Irradiation Effect On The Apoptosis Induction In The Human Cancer Cell Lines And The Gingival Fibroblast.
- Author:
Moo Soon PARK
1
;
Sam Sun LEE
;
Soon Chul CHOI
;
Tae Won PARK
;
Dong Soo YOU
Author Information
1. Department of Oral & Maxillofacial Radiology, College of Dentistry, Seoul National University , Korea.

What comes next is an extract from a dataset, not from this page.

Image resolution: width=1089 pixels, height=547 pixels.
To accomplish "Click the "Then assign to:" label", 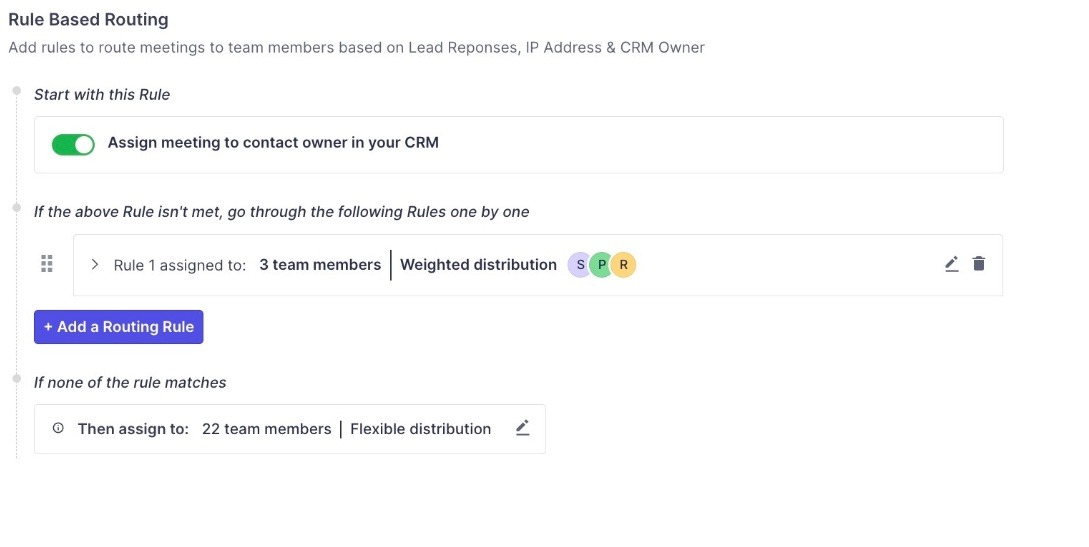I will [x=133, y=429].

- Publication Type:Original Article
- MeSH:
Apoptosis*;
Cell Line*;
DNA;
Fibroblasts*;
Flow Cytometry;
Humans*;
KB Cells;
Propidium
- From:Journal of Korean Academy of Oral and Maxillofacial Radiology
1998;28(1):59-72
- CountryRepublic of Korea
- Language:Korean
-
Abstract:
The radiation-induced apoptosis was studied for two human cancer cell lines (KB cells, RPMI 2650 cells) and the human gingival fibroblast cell line (HGF-1 cells). The single irradiation of 2, 10, 20Gy was done with 241.5 cGy/min dose rate using the 137Cs MK cell irradiator. The cell were stained with propidium iodide and examined under the fluoro-microscope and assayed with the flow cytometry a day after irradiation. Also, the LDH assay was done to determine the amount of necrotic cells. The obtained results were as follows : 1. On the fluoro-microscope, many fragmented nuclei were detected in the KB, RPMI 2650, and HGF-1 cells after irradiation. 2. On the DNA content histogram obtained from the flow cytometry, the percentages of the pre-G1 peak of the control and 2, 10 and 20Gy irradiation group were 4.5, 55.0, 52.3, and 66.6% on KB cells, 2.7, 3.3, 31.8, and 32.6% on RPMI 2650 cells and 2.8, 21.8, 30.4, and 40.2% on HGF-1 cells respectively. 3. The number of G1-stage cells was abruptly decreased after 2Gy irradiation on KB cells and 10Gy irradiation on RPMI 2650 cells, But there was a slight decrease without regard to irradiation dose on HGF-1 cells. 4. There was no significantly different absorbance in extracellular LDH assay along the experimental cell lines.